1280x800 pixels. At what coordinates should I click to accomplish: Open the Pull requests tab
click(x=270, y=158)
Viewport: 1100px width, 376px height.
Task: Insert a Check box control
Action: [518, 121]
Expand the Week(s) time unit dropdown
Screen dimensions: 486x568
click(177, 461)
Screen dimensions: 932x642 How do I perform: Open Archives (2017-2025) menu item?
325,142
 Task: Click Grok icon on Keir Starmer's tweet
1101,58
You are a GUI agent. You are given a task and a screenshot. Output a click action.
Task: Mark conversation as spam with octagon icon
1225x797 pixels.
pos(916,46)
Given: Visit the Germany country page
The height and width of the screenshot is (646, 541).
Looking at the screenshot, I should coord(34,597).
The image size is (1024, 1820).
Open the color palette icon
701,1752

::::

Directive
Render every line of the entries above as a JSON list of strings, with one string per line and no blank lines.

Worked solution
[
  "1280x800 pixels. At what coordinates should I click to accomplish: Open the Pull requests tab",
  "click(x=270, y=158)",
  "Viewport: 1100px width, 376px height.",
  "Task: Insert a Check box control",
  "Action: [518, 121]",
  "Expand the Week(s) time unit dropdown",
  "Screen dimensions: 486x568",
  "click(177, 461)",
  "Screen dimensions: 932x642 How do I perform: Open Archives (2017-2025) menu item?",
  "325,142",
  " Task: Click Grok icon on Keir Starmer's tweet",
  "1101,58",
  "You are a GUI agent. You are given a task and a screenshot. Output a click action.",
  "Task: Mark conversation as spam with octagon icon",
  "1225x797 pixels.",
  "pos(916,46)",
  "Given: Visit the Germany country page",
  "The height and width of the screenshot is (646, 541).",
  "Looking at the screenshot, I should coord(34,597).",
  "The image size is (1024, 1820).",
  "Open the color palette icon",
  "701,1752"
]